In University, I had one very good friend go from devote homophobic Christian to coming out of closet. He was actually a bit surprised of how supportive I was. Couple of years before his coming out, he asked me if I would be disappointed if my future child said s/he is gay. I said no. But he said that he would feel like it was his fault that the child turned out gay. I can only imagine how much it was eating him from the inside. No top of that his father is a pastor, fortunately his sisters are supportive.
 
I am still figuring it out. As a Christian it comes down to the fact that I don't believe it is right, but I also dont believe it is my place to judge. Jesus said love one another. I as a Christian should love all others as I love myself. A sin is a sin and I sin as do all. It is not my place to judge, but I also should not be open and okay with sin. This is where my questioning comes in. I don't claim to be all knowing. Just trying to figure it out.
 
I've always been pro-gay rights, but I used to think that Civil Unions were the way to go, marriage had to be a man and women, etc. Not a very strongly held belief, but it was there.

Seems silly now.
 
I thought about it a lot and yes, I believe they're much worse.
Kids at school will make his life a living hell.
That just what I believe, at least.

Wait, let me get this right...you believe that a child who's raised by 2 loving gay parents would be worse off than a child that is being raised by hetero parents where one and/or both are abusive (physically/emotionally/sexually)?
 
I thought about it a lot and yes, I believe they're much worse.
Kids at school will make his life a living hell.
That just what I believe, at least.

Your beliefs are bad.

Stop trying to pass off your statements as acceptable because you believe them.
 
For now,Im against adopting children for Gay couples, not because i believe they are any worse or better than "normal" couples, but because the social stigma is going to hurt the child, im talking for how the environment is around here so maybe on other places there is more tolerance, but still...

So you would rather the child be left to rot in the foster care system than be adopted into a loving home?

Fuck that garbage.
 
For now,Im against adopting children for Gay couples, not because i believe they are any worse or better than "normal" couples, but because the social stigma is going to hurt the child, im talking for how the environment is around here so maybe on other places there is more tolerance, but still...

You'd rather ban a child from growing up in a loving home environment because of the potential of a stigma by other people? What's your opinion on children being allowed to be brought up in terrible straight home environments?
 
As someone who grew up in a smallish Australian town out in the country that had locals of all types including Lesbian couples and gay couples, some of which had kids from previous relationships. It never once occurred to me until I was older that it was a big deal to the rest of the world, as a kid I realized these people were different from a regular man or woman, but it was just one of those things where it just made me think "Oh I guess other kinds of couples exist too, fair enough"

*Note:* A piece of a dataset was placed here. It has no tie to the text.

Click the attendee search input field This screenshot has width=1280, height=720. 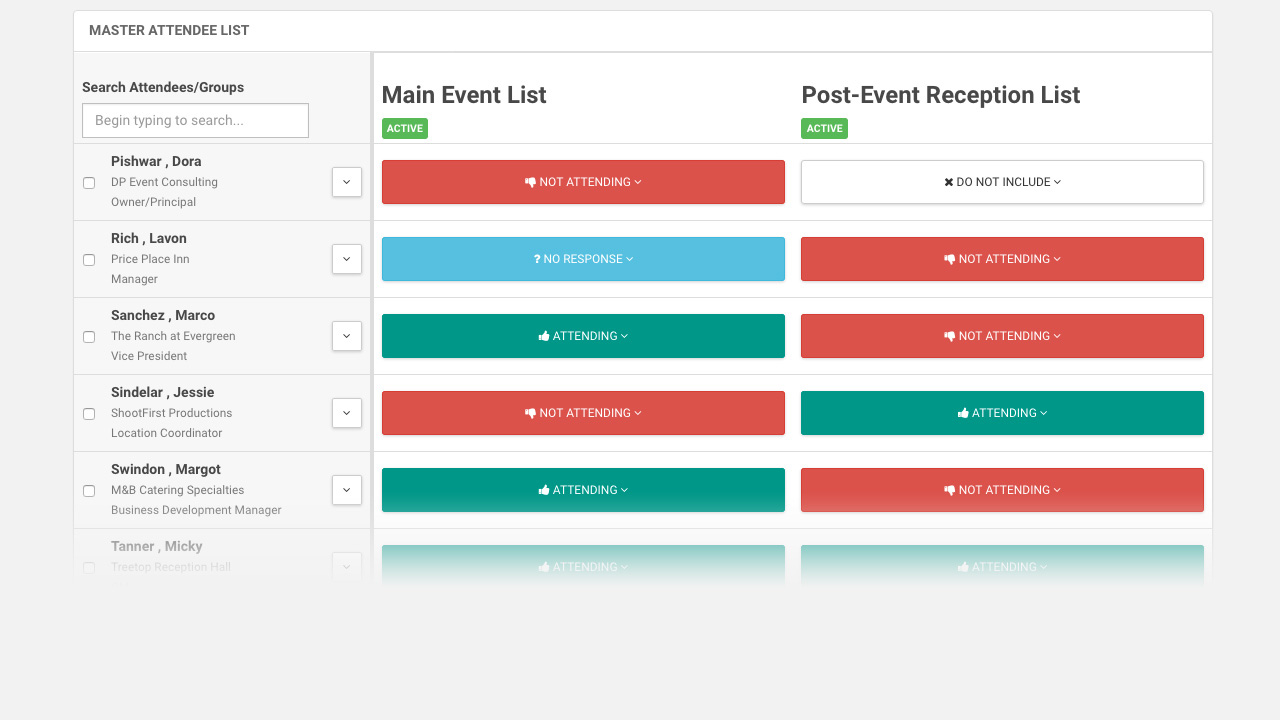[x=195, y=120]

I did always wonder why these couples weren't married yet lived together for years and it took me a long time to know why that was, when I did I was kind of baffled that it was a problem or that it wasn't legal for them to be married, they were regular people like anyone else I knew and I just thought it was common sense that it was okay.

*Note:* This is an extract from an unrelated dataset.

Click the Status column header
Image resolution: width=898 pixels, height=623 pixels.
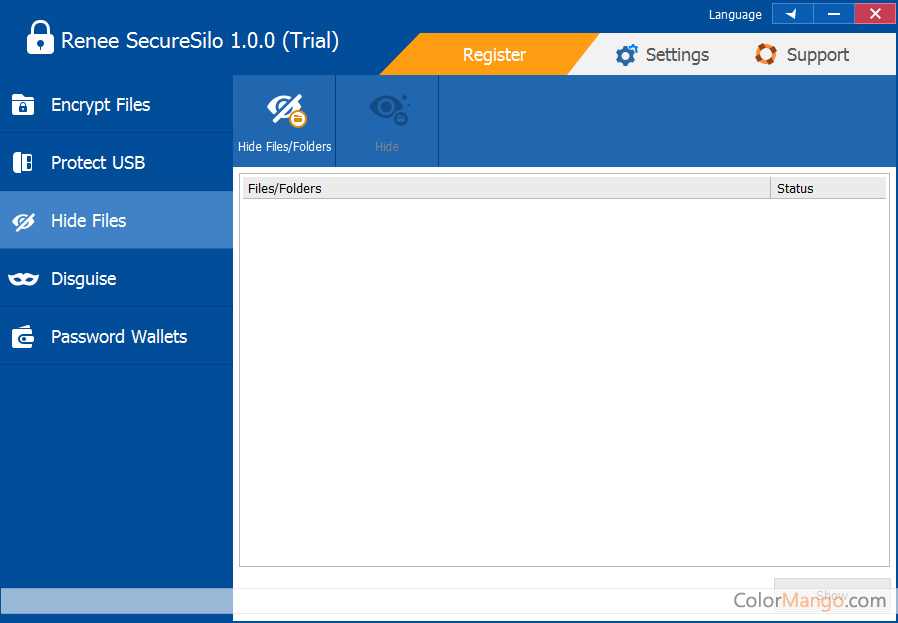coord(828,188)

So of course I support it, I've just never made a big deal out of it because to me there shouldn't be anything about this that causes a fuss, it should just be common sense that it's fine, why wouldn't it be?

But, I guess the world is just like that sometimes.
 
For now,Im against adopting children for Gay couples, not because i believe they are any worse or better than "normal" couples, but because the social stigma is going to hurt the child, im talking for how the environment is around here so maybe on other places there is more tolerance, but still...

I get what you mean but it comes out as concern trolling in a way, because the problem is not on the fault of the gay couple or the child but rather with the environment and the way you change the environment is absolutely not by avoiding the issue.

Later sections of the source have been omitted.